It’s been ten long months since Anna Fox last left her home. Ten months during which she has haunted the rooms of her old New York house like a ghost, lost in her memories, too terrified to step outside.
Anna’s lifeline to the real world is her window, where she sits day after day, watching her neighbours. When the Russells move in, Anna is instantly drawn to them. A picture-perfect family of three, they are an echo of the life that was once hers.

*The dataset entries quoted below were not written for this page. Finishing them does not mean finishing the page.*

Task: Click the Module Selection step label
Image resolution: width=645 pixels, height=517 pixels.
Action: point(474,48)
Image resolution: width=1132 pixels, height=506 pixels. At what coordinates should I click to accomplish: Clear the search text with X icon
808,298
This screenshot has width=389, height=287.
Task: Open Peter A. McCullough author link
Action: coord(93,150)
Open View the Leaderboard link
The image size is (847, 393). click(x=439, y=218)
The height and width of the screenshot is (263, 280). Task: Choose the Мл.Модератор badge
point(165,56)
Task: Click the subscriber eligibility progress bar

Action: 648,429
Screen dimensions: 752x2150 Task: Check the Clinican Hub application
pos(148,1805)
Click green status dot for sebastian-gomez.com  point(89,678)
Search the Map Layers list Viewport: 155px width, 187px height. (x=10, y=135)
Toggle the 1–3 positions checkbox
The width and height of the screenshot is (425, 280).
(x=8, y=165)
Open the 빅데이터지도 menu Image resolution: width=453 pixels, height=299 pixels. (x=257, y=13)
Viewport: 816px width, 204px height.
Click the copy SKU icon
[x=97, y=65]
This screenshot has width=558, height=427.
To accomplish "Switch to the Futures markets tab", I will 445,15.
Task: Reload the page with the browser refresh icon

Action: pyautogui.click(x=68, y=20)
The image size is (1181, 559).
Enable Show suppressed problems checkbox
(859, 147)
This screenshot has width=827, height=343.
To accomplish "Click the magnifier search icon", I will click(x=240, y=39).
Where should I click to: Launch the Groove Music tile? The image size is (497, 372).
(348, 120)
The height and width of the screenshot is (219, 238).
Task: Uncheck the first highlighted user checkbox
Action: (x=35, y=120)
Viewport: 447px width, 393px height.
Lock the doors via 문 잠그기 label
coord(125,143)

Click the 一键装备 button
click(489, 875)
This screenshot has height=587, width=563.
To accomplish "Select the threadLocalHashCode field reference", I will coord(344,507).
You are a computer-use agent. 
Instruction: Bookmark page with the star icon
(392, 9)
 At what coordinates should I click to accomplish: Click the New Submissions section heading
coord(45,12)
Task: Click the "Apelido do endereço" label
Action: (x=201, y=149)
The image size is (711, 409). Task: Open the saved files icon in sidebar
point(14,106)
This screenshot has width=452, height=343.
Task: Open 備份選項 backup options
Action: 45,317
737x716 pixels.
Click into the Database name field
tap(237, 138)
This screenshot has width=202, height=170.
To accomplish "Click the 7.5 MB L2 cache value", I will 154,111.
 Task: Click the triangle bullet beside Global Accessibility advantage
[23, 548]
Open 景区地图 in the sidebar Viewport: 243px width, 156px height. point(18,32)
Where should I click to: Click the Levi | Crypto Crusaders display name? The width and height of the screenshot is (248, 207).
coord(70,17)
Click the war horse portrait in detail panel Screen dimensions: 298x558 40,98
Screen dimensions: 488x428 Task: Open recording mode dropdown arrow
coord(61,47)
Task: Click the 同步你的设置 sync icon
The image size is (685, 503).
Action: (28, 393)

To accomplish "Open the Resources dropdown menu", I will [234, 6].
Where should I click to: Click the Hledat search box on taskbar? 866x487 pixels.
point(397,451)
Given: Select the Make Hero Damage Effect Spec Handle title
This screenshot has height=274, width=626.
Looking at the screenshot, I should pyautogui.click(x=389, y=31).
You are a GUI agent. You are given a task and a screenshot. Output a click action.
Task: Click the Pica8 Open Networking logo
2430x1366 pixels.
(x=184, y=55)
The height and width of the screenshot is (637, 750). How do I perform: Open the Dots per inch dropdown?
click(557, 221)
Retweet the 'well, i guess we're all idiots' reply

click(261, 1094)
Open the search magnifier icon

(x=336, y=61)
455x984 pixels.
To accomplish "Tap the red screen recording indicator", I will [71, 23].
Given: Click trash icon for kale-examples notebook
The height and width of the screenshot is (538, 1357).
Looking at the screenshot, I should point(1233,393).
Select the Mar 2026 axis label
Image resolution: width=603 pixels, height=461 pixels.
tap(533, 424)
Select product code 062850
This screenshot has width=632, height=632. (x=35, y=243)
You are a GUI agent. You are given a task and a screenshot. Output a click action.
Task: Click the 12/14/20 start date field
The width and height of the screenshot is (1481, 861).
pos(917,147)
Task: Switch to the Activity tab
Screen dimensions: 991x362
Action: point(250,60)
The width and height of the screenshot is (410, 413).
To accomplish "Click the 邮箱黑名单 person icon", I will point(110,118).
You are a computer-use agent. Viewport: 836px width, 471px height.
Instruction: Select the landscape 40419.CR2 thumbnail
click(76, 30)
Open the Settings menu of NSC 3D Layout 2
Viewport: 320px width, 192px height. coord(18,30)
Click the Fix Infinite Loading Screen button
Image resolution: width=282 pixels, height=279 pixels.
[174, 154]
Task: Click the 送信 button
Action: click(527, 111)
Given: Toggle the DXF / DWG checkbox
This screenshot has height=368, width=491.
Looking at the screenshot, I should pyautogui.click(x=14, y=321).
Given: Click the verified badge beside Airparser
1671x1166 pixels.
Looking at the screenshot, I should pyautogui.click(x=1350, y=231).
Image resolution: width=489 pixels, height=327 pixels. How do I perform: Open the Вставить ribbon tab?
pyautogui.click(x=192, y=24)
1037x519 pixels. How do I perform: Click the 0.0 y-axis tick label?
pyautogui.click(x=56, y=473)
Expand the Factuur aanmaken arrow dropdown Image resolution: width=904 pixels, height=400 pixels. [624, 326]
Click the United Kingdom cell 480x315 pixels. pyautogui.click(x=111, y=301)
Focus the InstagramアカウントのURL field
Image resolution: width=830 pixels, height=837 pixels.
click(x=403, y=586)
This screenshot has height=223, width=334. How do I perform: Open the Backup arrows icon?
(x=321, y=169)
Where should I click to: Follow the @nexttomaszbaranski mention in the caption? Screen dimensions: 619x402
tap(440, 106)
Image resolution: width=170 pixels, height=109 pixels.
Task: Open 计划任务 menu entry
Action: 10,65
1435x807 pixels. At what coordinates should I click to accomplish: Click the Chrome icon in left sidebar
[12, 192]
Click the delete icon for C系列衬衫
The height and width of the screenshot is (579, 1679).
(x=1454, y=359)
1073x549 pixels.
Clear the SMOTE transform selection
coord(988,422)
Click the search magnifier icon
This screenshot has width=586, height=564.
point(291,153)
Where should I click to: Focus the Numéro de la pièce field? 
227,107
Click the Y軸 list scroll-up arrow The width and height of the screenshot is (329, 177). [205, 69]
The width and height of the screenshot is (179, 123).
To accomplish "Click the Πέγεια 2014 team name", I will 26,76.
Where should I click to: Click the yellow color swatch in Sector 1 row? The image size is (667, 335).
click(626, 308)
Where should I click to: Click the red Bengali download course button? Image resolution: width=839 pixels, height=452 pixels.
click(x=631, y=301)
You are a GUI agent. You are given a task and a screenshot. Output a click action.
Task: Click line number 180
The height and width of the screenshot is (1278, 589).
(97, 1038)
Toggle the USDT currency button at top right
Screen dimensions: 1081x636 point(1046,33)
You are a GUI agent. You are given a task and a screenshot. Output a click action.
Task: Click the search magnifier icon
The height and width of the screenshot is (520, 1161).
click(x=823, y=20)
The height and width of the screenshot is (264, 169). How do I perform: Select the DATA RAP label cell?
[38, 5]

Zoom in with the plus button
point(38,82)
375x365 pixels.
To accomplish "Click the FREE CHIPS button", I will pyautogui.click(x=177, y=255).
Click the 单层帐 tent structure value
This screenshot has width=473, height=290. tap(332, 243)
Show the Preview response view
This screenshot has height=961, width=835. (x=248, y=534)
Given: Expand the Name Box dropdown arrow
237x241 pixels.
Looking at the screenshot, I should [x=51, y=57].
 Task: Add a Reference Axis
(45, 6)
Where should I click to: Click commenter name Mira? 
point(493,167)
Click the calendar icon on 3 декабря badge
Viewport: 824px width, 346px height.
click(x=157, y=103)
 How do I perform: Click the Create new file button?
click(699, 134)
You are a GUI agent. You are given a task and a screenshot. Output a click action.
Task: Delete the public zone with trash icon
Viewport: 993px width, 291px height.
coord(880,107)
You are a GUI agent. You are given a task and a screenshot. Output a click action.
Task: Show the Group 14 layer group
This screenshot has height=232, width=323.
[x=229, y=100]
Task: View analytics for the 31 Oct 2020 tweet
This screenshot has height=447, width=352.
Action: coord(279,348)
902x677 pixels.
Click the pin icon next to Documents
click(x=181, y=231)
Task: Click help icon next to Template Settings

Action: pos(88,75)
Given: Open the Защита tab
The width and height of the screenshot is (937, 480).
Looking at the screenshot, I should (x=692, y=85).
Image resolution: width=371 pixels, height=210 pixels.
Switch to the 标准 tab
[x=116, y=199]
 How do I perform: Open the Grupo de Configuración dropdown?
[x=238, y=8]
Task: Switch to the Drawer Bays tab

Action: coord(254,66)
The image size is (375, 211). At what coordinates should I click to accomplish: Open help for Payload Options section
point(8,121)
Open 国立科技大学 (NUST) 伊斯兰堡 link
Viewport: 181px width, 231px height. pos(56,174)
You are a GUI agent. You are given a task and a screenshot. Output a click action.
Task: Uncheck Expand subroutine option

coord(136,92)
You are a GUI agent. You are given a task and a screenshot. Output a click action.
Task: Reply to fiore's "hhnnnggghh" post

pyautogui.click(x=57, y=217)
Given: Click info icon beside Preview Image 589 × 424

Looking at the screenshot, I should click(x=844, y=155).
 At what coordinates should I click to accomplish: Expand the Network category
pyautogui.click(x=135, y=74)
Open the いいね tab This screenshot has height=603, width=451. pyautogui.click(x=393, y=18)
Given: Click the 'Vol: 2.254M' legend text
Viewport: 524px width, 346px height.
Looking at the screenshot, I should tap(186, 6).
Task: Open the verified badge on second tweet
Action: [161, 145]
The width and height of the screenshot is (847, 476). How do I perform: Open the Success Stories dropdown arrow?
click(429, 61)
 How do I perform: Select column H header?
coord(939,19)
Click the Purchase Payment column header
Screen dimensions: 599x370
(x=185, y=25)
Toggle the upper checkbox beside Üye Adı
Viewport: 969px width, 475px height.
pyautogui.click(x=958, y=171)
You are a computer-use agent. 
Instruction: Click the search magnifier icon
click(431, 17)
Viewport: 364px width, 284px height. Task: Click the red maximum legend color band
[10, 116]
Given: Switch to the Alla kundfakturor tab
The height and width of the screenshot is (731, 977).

But one evening, a frenzied scream rips across the silence and Anna witnesses something no one was supposed to see. Now she must do everything she can to uncover the truth about what really happened. But even if she does, will anyone believe her? And can she even trust herself?
My review:
The protagonist is almost like an anti-heroine and that’s the one thing that really attracted me- the unreliable narrator aspect is one trope that is very often used in case of women in psychological thrillers. In this novel too, I really like it. Moreover, the fact that she being a psychologist is undergoing a psychological problem herself is quite poignant- though she has been trained to help such children, she is unable to help herself. The agoraphobia theme is also something new that I have come across and in this way definitely learnt something new. Anna Fox is a really likeable character despite her many flaws. She is so realistic and relatable that you just cannot help but almost reach out to her as she despairs her situation and the believability that people have when it comes to her authenticity.
The other characters too I feel were well developed, though none as well as Anna, obviously. The whole story took quite an unexplainable turn in the end as anyone can expect in a novel as such, and yet this twist is completely twisted and not something that one could have even imagined. It’s wilder than wild horses running in your dreams.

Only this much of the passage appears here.